_EXCERPTED TEXT_
────

OpenACC+MPI - first step

OpenACC+MPI - Start

OpenACC: Quick reference, home page, tutorial (Dr.Dobb's)
MPI: Quick reference (C++), docu, home page, tutorial (LLNL, MPI-book)

The compilers by PGI have to be used, see trial version.
The remote direct memory access (RDMA) has to be avaiable:

sudo
      apt install librdmacm1

Compiling Code:

Compiling code (works also with C++)
> pgcc -Mmpi=mpich -fast -acc -gopt -ta=nvidia:cc2+,fastmath,keep,time skalar.cpp -o main.PGI_MPI_
Running the code on the GPU
> /opt/pgi/linux86-64/2016/mpi/mpich/bin/mpirun -np 4 ./main.PGI_MPI_
Running the code on a laptop with internal graphic and GPU
> /opt/pgi/linux86-64/2016/mpi/mpich/bin/mpirun -np 4 optirun -v ./main.PGI_MPI_
with optirun from package bumblebee.
C++_interface of MPI doesn't work with PGI, here the C-Interface has to be used [2014].

How to OpenACC+MPI-parallelize the inner product:

Original code for inner product:

double scalar(const int N, const double x[], const double y[])
{
 double sum = 0.0;
 for (int i=0; i<N; ++i)
 {
    sum += x[i]*y[i];
 }
 return sum;
}

int main()
{
  ...
  double s = scalar(n,a,b);
  ... 
}

OpenACC+MPI code for inner product:

#include <mpi.h>

// local sequential inner product
double scalar(const int N, const double x[], const double y[])
{
 double sum = 0.0;
#pragma acc kernels loop present_or_copyin(x[0:N], y[0:N]) independent reduction(+:sum)
 for (int i=0; i<N; ++i)

────

_WRITTEN EXERCISE 1_
On the OpenACC+MPI page, which package provides optirun?

────

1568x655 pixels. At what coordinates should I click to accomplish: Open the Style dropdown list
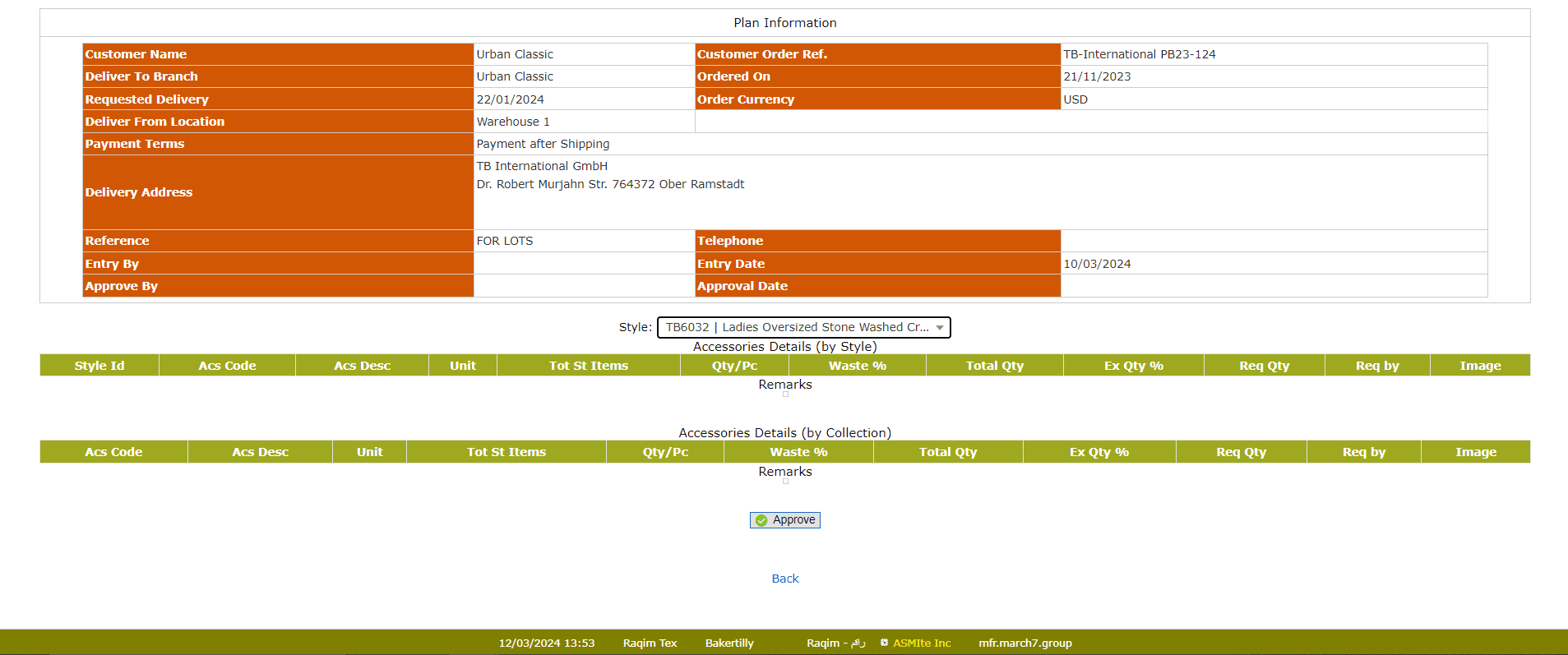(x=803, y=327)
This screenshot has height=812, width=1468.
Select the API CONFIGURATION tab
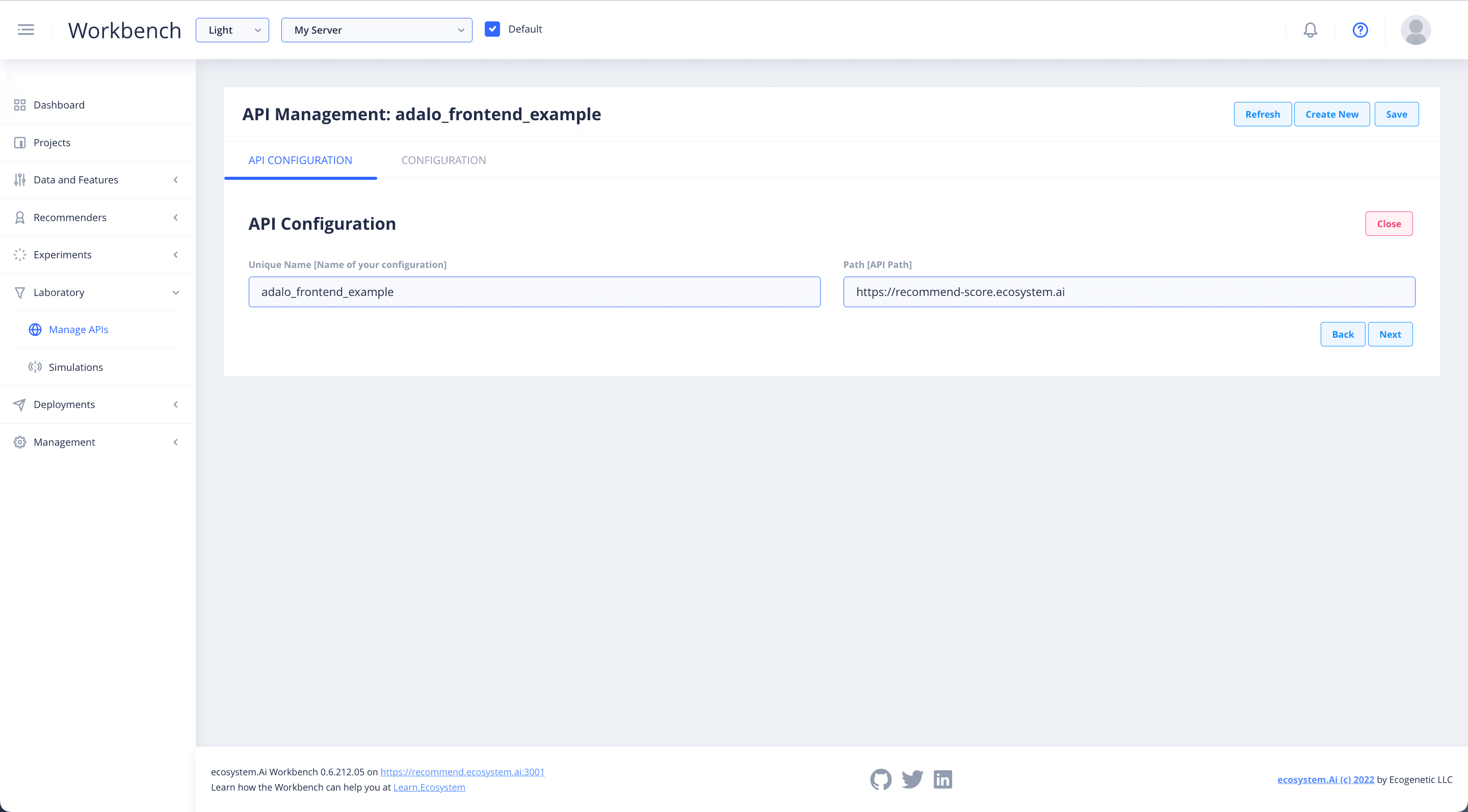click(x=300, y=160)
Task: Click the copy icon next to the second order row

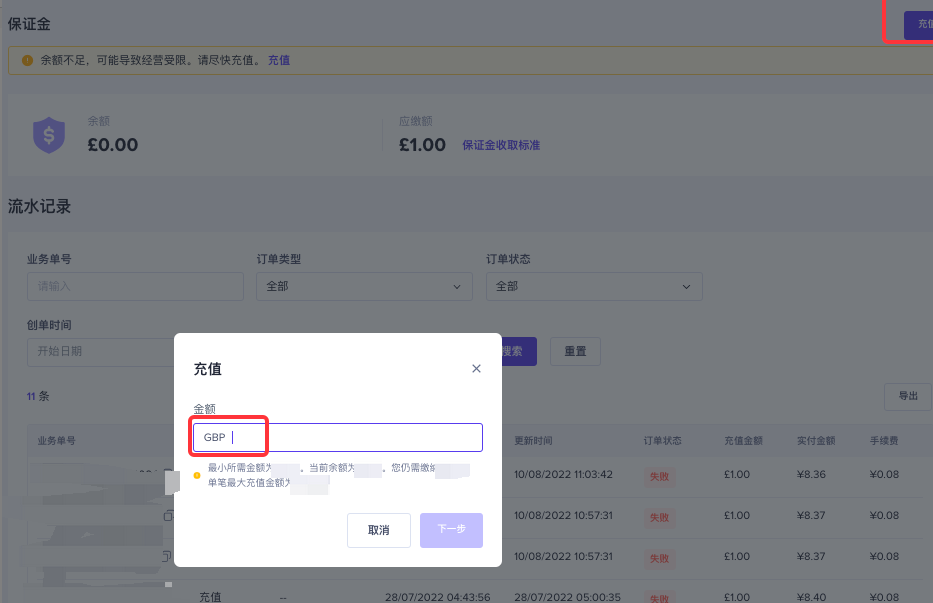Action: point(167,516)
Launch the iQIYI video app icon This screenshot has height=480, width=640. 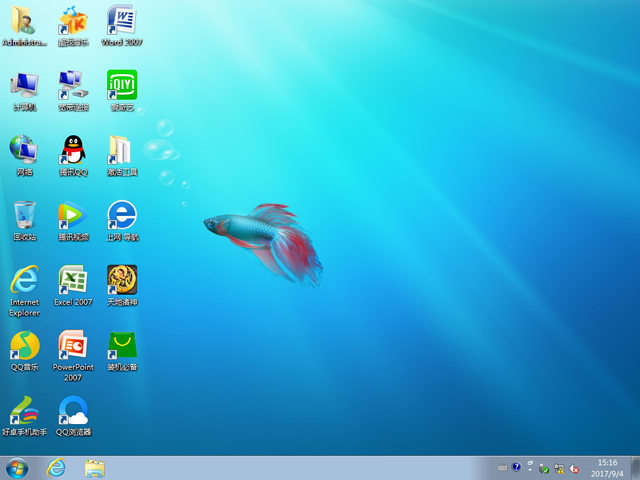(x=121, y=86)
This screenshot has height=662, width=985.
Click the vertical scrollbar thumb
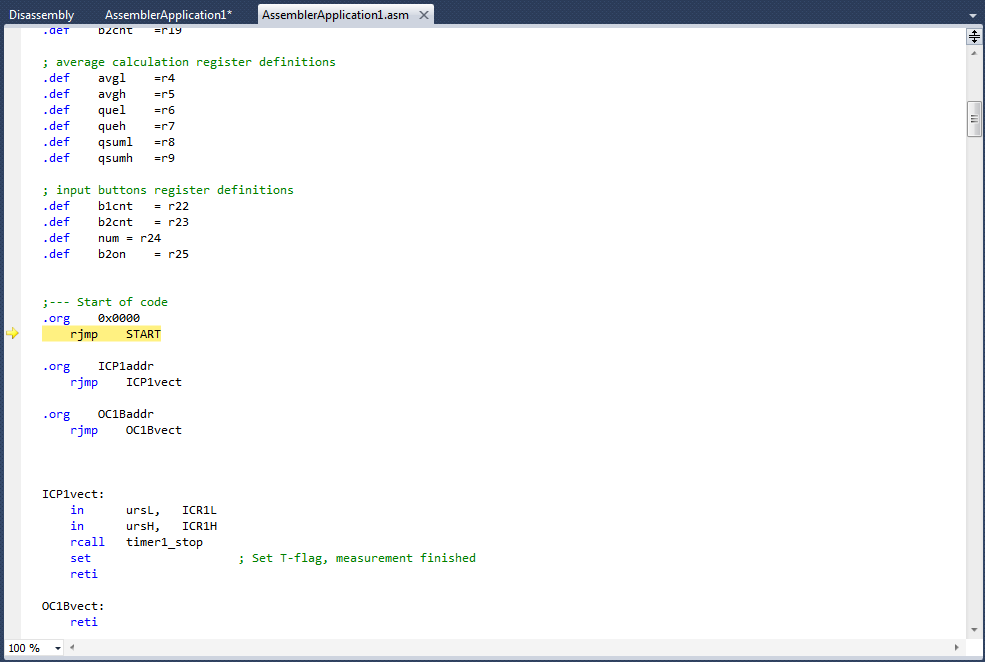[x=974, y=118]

────

_WRITTEN EXERCISE 2_
In the entries, rewrite the stretch from the line containing "This screenshot has height=662, width=985." through the end of the entries, changing "vertical" to "horizontal" and keeping everything else the same. Leave out the pictures.

_TASK SOLUTION 1_
Bumblebee.

_TASK SOLUTION 2_
This screenshot has height=662, width=985.
Click the horizontal scrollbar thumb
[x=974, y=118]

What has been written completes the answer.